July 27, 2021 (EIRNS)—Addressing the July 15th-16th Central and South Asia Regional Connectivity conference in Tashkent, which his government organized, Uzbek President Shavkat Mirziyoyev proposed that this region of almost two billion people conceive of its development today as a return to its role as a historic center of “active dialogue between peoples and civilizations … the crossroads of the Great Silk Road, Central and South Asia.”

No official translation of the speech into English is available yet, but the machine-translation of it quoted here, while not precise, captures the spirit of his call. He invoked names that every schoolchild on the globe should be familiar with some day.

Miziyoyev spoke of the great civilizations which arose in this region, going back as early as the third and second millennia BC, which “have left a deep mark on human history.” He reminded his audience, that “thanks to the spread of Islam, Buddhism, Hinduism and the unique traditions of different peoples in Central and South Asia, a great ethnocultural commonality has been established, and a rich and colorful culture of the East has been formed.”

The resulting strong ties between our peoples “ensured rapid intellectual and enlightenment growth… which brought to the world many more mature scholars and thinkers, such as Charaka and Sushruta, Brahmagupta and Al-Khwarizmi, Al-Farghani and Al-Farabi, Al-Beruni, Ibn Sina. They marked the development of human science and philosophical thought centuries ago,” he said. He then named some of the region’s outstanding representatives of literature who “with their immortal works … have made a great contribution to the development of the principles of peace, freedom and humanity, the ideas of friendship and mutual trust among the peoples of the world.”

“Unfortunately,” he added, “due to the historical situation, in the nineteenth century, the relations between the two neighboring regions were severed,” creating barriers between Central and South Asia. The end of that era of cooperation and mutual understanding is responsible for “the current lack of effective cross-border routes, poor development of trade and economic relations, as well as the underutilization of cultural and humanitarian relations.”

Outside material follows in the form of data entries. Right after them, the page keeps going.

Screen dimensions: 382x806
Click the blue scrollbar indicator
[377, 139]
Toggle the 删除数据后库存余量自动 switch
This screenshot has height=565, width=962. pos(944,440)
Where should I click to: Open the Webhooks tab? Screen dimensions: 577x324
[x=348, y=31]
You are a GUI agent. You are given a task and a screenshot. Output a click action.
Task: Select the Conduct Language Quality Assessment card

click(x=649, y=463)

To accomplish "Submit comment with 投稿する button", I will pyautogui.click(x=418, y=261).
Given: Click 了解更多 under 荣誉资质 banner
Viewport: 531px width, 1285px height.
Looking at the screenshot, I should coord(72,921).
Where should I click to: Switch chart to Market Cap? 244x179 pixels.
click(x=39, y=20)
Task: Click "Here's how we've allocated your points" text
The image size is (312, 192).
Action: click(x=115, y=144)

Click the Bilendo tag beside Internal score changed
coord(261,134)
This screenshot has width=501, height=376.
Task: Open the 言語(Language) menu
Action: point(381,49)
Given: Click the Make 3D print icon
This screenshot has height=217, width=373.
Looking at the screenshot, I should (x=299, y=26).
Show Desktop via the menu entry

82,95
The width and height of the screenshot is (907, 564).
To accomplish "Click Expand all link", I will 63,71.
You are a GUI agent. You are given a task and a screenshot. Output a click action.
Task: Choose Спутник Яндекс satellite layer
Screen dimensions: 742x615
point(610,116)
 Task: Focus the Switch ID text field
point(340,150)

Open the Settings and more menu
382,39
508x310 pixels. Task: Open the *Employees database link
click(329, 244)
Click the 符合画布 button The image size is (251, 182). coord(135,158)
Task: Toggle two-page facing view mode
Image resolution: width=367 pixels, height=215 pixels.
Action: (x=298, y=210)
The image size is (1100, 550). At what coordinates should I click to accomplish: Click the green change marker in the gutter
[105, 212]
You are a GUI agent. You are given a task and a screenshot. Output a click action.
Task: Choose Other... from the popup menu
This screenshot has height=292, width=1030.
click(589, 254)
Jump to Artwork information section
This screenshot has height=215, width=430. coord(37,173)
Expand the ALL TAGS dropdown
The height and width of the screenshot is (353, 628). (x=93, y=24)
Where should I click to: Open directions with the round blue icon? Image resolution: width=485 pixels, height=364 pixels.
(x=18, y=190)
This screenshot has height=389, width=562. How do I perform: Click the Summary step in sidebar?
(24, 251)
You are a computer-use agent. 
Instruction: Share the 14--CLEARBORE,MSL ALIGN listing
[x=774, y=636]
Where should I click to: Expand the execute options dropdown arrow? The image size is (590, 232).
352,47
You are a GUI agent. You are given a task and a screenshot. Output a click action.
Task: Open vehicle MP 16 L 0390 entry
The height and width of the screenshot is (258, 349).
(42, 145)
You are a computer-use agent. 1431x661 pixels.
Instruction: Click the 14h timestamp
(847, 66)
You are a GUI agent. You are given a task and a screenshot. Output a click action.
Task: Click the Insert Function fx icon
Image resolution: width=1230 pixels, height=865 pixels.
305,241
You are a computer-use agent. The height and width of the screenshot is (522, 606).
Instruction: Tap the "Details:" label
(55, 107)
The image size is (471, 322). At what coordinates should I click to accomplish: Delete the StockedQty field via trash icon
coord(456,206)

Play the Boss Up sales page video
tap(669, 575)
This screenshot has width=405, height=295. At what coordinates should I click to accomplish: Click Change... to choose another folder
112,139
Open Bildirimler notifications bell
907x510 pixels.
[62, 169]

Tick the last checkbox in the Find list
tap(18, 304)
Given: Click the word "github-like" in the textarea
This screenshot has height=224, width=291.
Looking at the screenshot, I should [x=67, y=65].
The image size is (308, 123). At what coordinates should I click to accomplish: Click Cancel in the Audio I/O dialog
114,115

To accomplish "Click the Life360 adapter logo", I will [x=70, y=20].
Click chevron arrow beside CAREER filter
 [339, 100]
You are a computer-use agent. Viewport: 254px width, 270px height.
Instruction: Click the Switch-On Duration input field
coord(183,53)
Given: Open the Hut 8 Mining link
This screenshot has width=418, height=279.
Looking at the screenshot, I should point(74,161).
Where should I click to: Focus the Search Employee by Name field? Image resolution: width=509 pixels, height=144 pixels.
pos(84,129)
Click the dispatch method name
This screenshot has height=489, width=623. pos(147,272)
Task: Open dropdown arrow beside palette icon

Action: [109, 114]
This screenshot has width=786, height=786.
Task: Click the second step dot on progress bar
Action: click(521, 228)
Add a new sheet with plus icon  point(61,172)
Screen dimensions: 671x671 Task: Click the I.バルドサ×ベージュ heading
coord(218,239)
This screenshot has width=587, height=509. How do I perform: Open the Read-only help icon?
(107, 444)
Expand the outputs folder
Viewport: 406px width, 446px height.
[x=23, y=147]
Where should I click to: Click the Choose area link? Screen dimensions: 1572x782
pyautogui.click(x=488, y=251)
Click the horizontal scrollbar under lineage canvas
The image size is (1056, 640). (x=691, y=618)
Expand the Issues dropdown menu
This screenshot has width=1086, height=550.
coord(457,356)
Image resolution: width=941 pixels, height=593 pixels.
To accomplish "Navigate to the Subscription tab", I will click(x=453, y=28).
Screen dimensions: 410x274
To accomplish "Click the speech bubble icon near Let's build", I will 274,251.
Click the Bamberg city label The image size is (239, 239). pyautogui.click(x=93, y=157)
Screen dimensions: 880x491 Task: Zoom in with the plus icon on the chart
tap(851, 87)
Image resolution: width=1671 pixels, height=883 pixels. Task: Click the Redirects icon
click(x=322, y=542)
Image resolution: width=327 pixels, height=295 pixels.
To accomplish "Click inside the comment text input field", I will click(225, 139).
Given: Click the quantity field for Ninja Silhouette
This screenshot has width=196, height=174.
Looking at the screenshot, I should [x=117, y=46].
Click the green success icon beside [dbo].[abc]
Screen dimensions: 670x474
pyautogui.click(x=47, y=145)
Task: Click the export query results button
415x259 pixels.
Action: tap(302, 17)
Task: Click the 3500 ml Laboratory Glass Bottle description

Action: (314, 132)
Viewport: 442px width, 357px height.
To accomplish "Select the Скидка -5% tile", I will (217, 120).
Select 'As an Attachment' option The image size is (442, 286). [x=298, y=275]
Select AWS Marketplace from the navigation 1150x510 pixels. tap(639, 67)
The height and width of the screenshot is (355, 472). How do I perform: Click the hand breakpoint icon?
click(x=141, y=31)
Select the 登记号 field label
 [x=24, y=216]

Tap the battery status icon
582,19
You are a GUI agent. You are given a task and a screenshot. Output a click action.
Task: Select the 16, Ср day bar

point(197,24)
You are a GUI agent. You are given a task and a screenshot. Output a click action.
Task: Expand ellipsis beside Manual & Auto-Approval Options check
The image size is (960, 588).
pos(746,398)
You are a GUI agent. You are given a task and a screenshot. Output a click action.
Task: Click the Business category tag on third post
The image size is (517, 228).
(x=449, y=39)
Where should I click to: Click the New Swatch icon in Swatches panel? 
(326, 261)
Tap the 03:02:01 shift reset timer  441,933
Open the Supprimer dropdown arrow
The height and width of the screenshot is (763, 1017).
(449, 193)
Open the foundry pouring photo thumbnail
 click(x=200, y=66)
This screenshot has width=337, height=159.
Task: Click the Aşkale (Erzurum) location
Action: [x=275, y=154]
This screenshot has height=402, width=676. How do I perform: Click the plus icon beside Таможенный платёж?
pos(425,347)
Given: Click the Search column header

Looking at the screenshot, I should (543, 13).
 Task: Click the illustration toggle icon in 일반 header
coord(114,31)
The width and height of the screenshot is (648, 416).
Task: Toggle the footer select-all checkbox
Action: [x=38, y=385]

“It is time to harmonize the existing intellectual potential and our joint efforts, given the great historical, scientific, cultural and educational heritage of our peoples and the ability of our economies to complement each other,” he urged. “We are convinced that interdependence, cooperation, dialogue and, most importantly, the consistent and sustainable development of trust, will become a driving force for increasing the living standards and prosperity of the people of our regions.”

It was within that context, then, that he proposed specific ideas for regional cooperation, centered on logistics infrastructure and rail lines, and within that, aiding Afghanistan to find peace at this “important turning point in its recent history.”